Can you tell us a little bit about working with Matt Hollingsworth, what he brings to the book and how his colour choices affected your art work? Same question with regard to doing the cover work with Jordie Bellaire?

For the colour, Matt has been working from Japanese woodblock prints. Instead of using flat colors, you'll notice that there's a rice-paper texture to the book. This allows the sky to not only be blue, but blue with orange flecks within it. It's amazing what he's doing - the entire thing looks hand painted with watercolours. It's the best I've ever been coloured.

Jordie is another amazing talent, and a good friend. We were a bit behind schedule, so we brought her in to work on the covers for solicitations. I'm lucky to have two great people handling colouring chores on the book.

How important was your previous experience with Scott on American Vampire: Survival of the Fittest to the collaborative process here?

It's always nice working with people whom you're familiar with. I would have done The Wake even if it was my first time working with Scott, but it's much better that we have a history because it means we're more efficient.

You’ve mentioned that this was a nice break after what, we would imagine, was a bit of plate spinning while writing and illustrating Punk Rock Jesus, but are you itching to get back to something where you are driving the story more on your own again?

I enjoy working alone as much as I enjoy working with a team, to be honest.

If this lives past these first 10 issues, is it something that could be a monthly book, or is it something where you and Scott would have to wait for your schedules to align again so you could knock out another mini?

If The Wake is anything like American Vampire, then it might mean spin-offs, guest artists and writers, and ongoing storylines. Let's see how this goes first, then Scott and I may have some decisions to make.

How do you gauge success with a labor of love like Punk Rock Jesus and also this project? Is it all a matter of feeling self-satisfied with the work, is it peer approval, critical acclaim, sales?

Those are all great ways to gauge success. In order, I'd put them like this: self-satisfaction, critical acclaim, sales, and then peer approval. The last measure of a project's success is that it should lead to a project of equal, or greater, satisfaction rather than dipping in some way.

Punk Rock Jesus picked apart so many sacred cows and popular institutions - reality TV, the media, religion, etc. - have you received any positive feedback from people who live in those worlds?

I have a lot of religious readers, I'm happy to say. Most of them are Christian, but I've had a few Muslim readers in the Middle East reach out to me with kind emails. I've also heard the book is a hit with some US soldiers in Afghanistan.

We noticed a nice Punk Rock Jesus Easter egg in issue #1, can we expect a few more subtle references to your past work and Scott’s past work throughout the series?

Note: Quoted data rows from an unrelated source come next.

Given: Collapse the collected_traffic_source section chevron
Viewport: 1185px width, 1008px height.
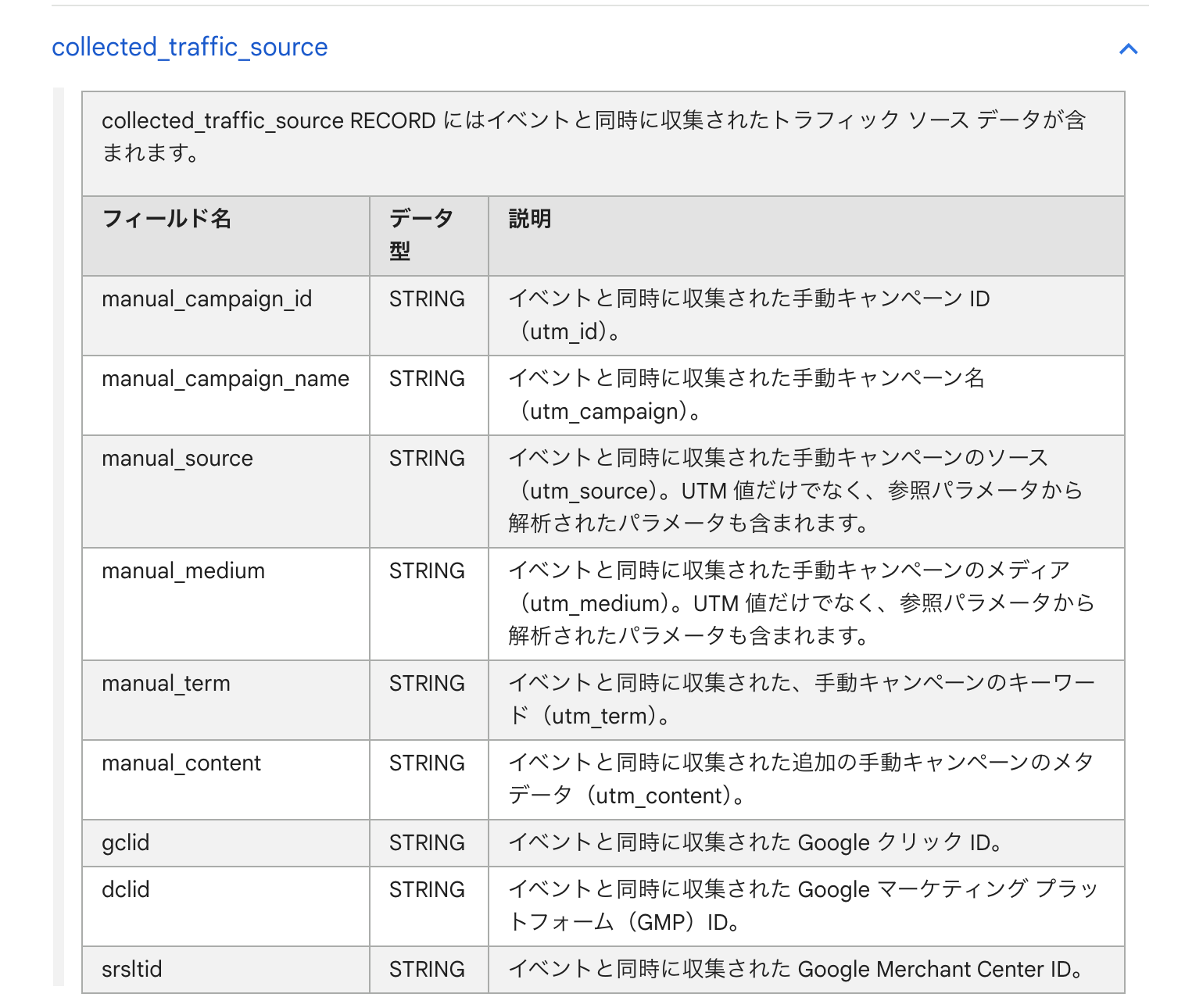Looking at the screenshot, I should click(1128, 48).
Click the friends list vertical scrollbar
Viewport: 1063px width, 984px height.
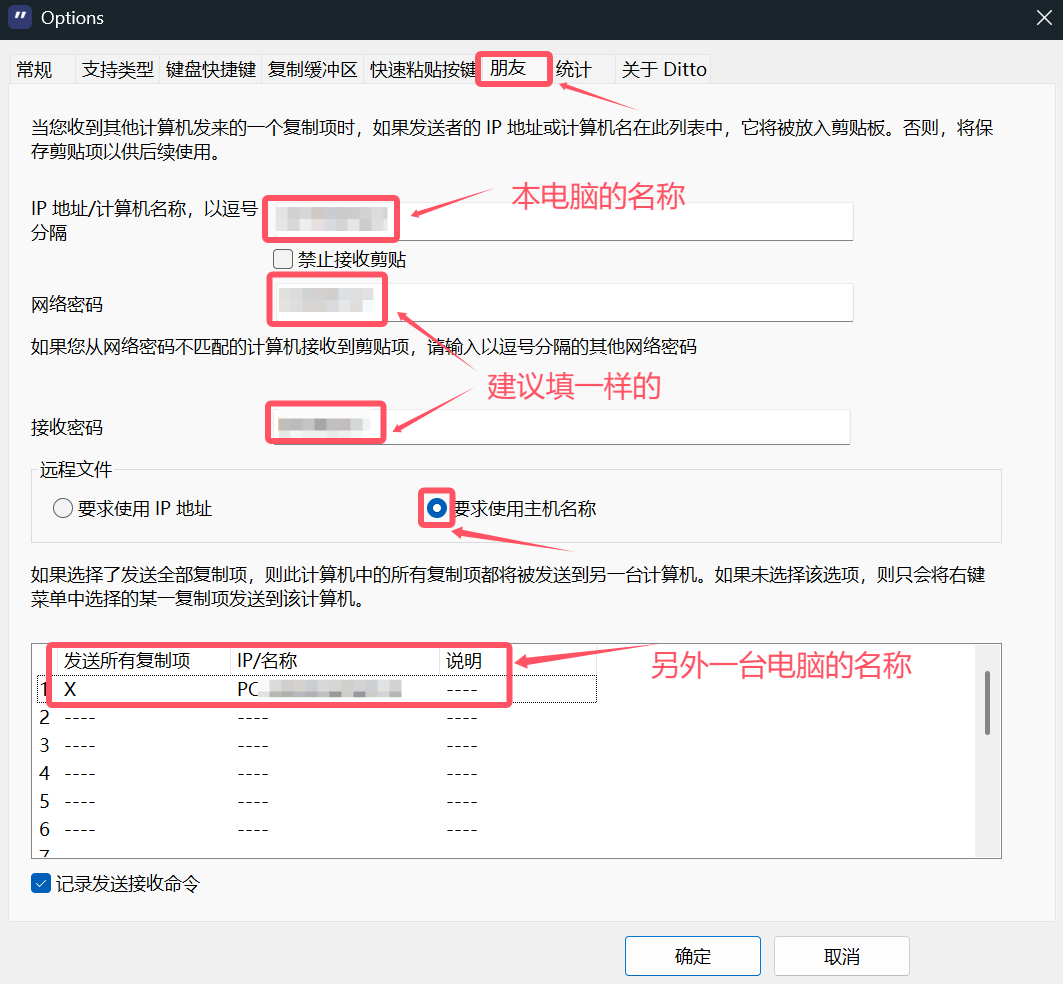pyautogui.click(x=988, y=704)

Yes, I promised Scott that I'd put in refs to American Vampire as well.

Lastly, this is the first big Vertigo launch in the post-Karen Berger era. You’ve said previously that you hope this book “shows people that Vertigo is still strong”, but is there a bit of extra pressure on you guys to make that happen?

Yes. But the figures coming in for The Wake are very encouraging. I don't think many people are worried anymore.

THE WAKE #1 is in comic book stores now.